We started at 9:00 a.m. The work was exhausting, as we were building a wooden jungle gym complete with rope ladders, a swinging bridge, a fort, a slide, a couple of swings, and roped monkey bars. By 8:00 p.m. most of the work was finished except for a few minor details that could be completed in an hour or two. But we were too tired to continue and decided we would complete the job the next day. So, with apprehension, Julie agreed to stay the night.

I say apprehension because her sister had a cat — a molly. This was a house cat — a beautiful marbled tabby with spectacular green eyes. It’s funny how females tend to engage in competition and quickly establish their territory.

This cat loved me. She hissed at Julie.

As we sat around the supper table, this cat rubbed herself against me, sat on my lap, and purred, all the while glaring at Julie. Julie simply looked at me with disdain as I overtly showed my affection for this pristine feline.

That night Julie and I slept on a pullout couch in the middle of the living room. As I said, we were physically exhausted from the day’s work, so I quickly fell into a deep sleep. And then it happened.

Around 4:00 a.m., when what one dreams and what is real become confused, my subconscious was slowly being tickled in a sensation of wakefulness.

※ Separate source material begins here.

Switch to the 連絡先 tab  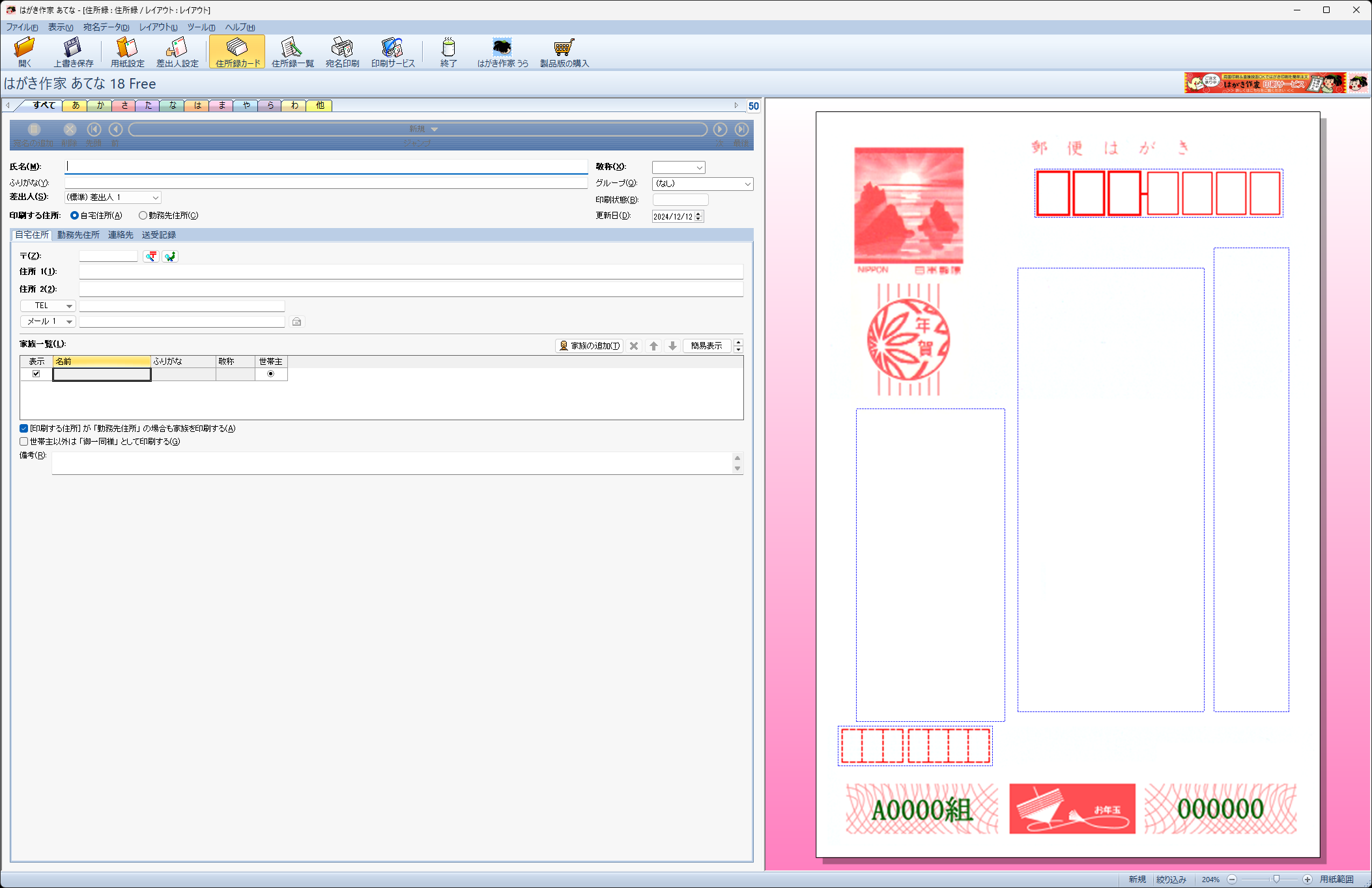[121, 235]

In a groggy, sleep-gravelled voice, I murmured my approval. My giddiness woke up Julie, and her clear, succinct, stark voice surprisingly woke me up to sudden awareness.

“In what world do you think I would be licking your armpit?”

I looked over to my right and there was the cat licking my armpit like a child licking ice cream. Apparently, she liked the combination of sweat and Old Spice.

“I thought you were being kinky,” I said. “You know, all the fresh country air and…”

“Think again, buddy!”

My dear wife enjoys telling and retelling this story to people every time I suggest we get a cat, or when she wishes to explain to people how weird I am, or how she still married me even after this event, which is a testimony to the strength of her character.

To date, we have been married for twenty-five years. In this time, we have never owned a cat nor do I think will we ever have one. And just for the record, after all these years, my wife has never licked my armpit.